● **Aim of the task**: Copy each line of the data below in which the word "công" can be found.

● **Material supplied**:
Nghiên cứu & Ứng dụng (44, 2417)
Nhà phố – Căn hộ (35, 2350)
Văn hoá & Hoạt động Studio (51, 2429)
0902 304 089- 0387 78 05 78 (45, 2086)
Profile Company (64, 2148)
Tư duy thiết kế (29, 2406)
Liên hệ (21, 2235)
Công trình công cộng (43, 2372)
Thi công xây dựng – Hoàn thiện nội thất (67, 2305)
---
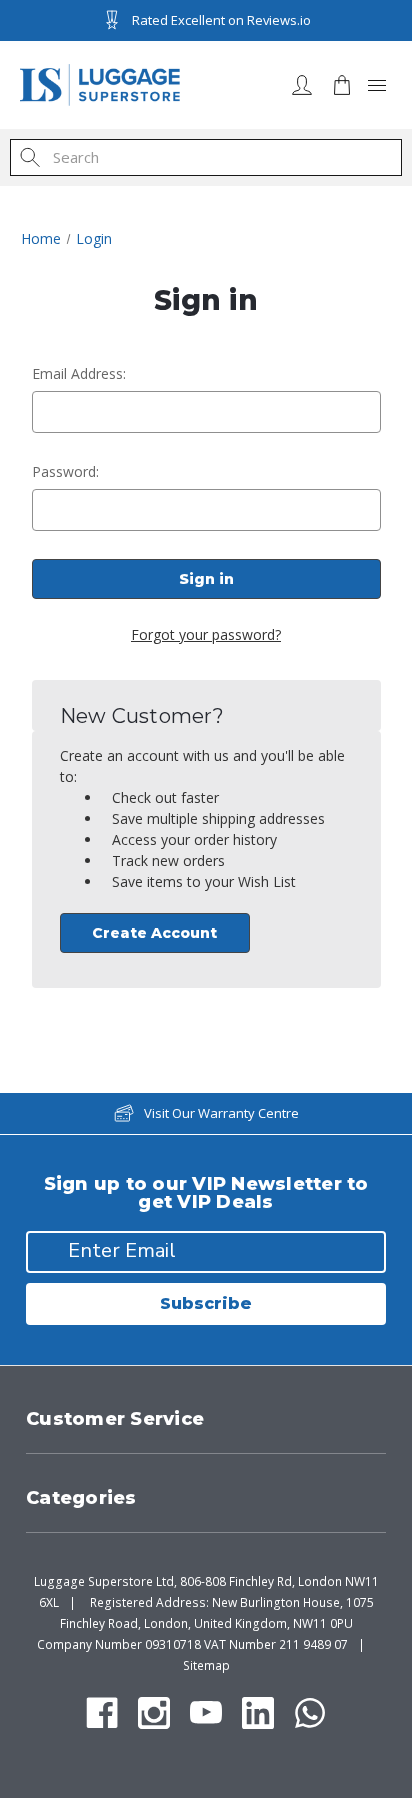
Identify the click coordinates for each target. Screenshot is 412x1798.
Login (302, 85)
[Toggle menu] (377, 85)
--
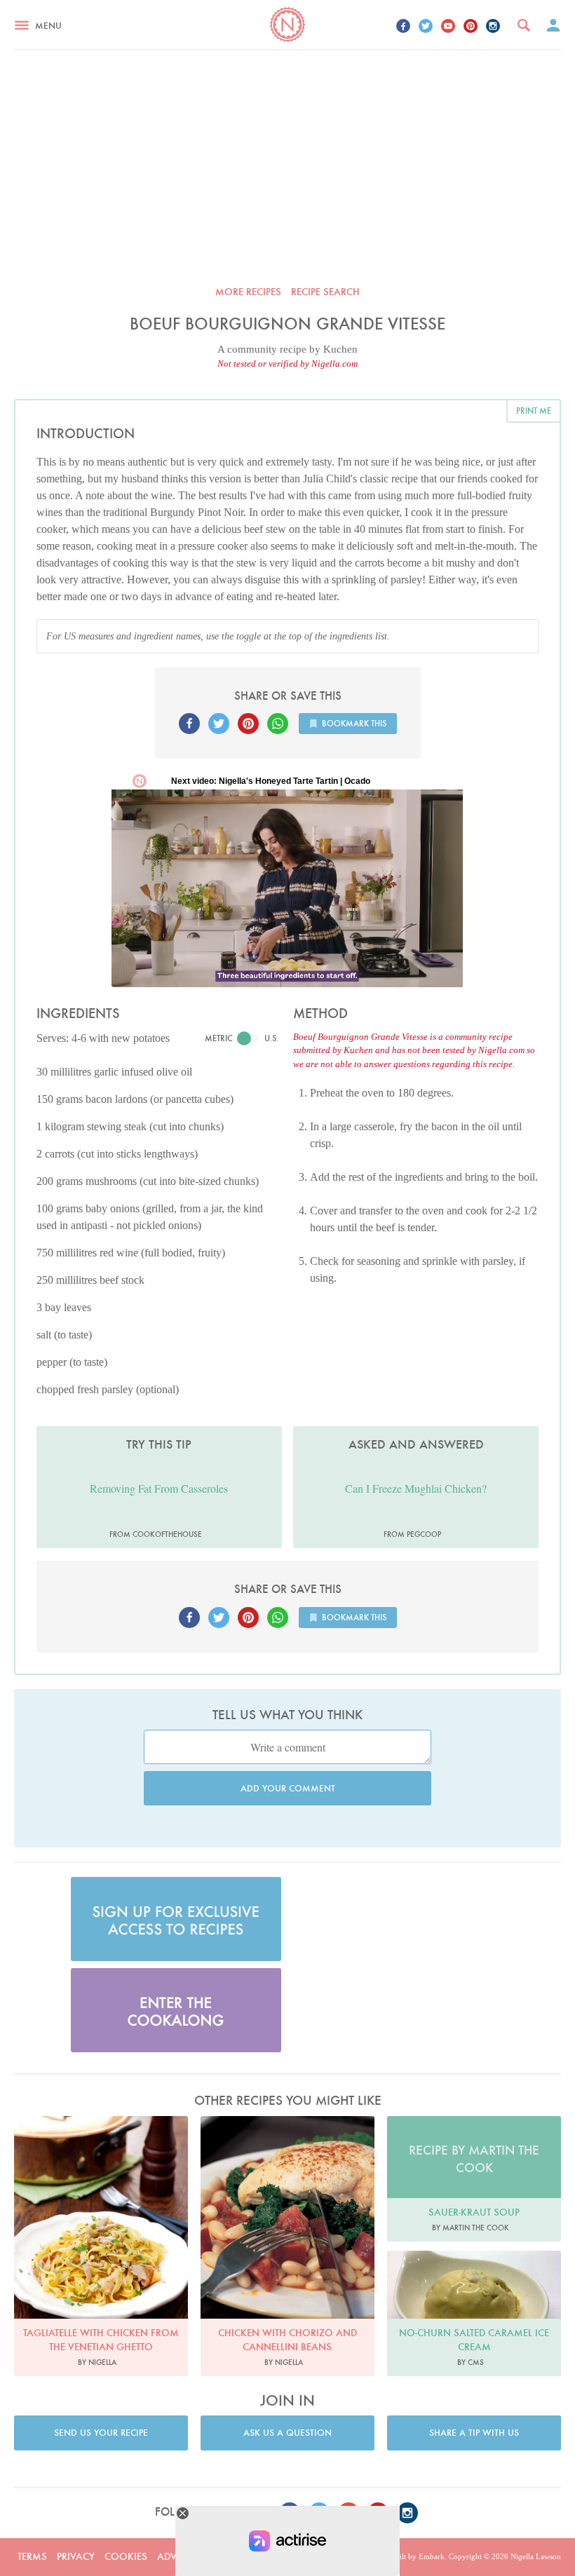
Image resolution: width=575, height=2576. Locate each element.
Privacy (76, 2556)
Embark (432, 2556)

● **Exercise result**:
Công trình công cộng (43, 2372)
Thi công xây dựng – Hoàn thiện nội thất (67, 2305)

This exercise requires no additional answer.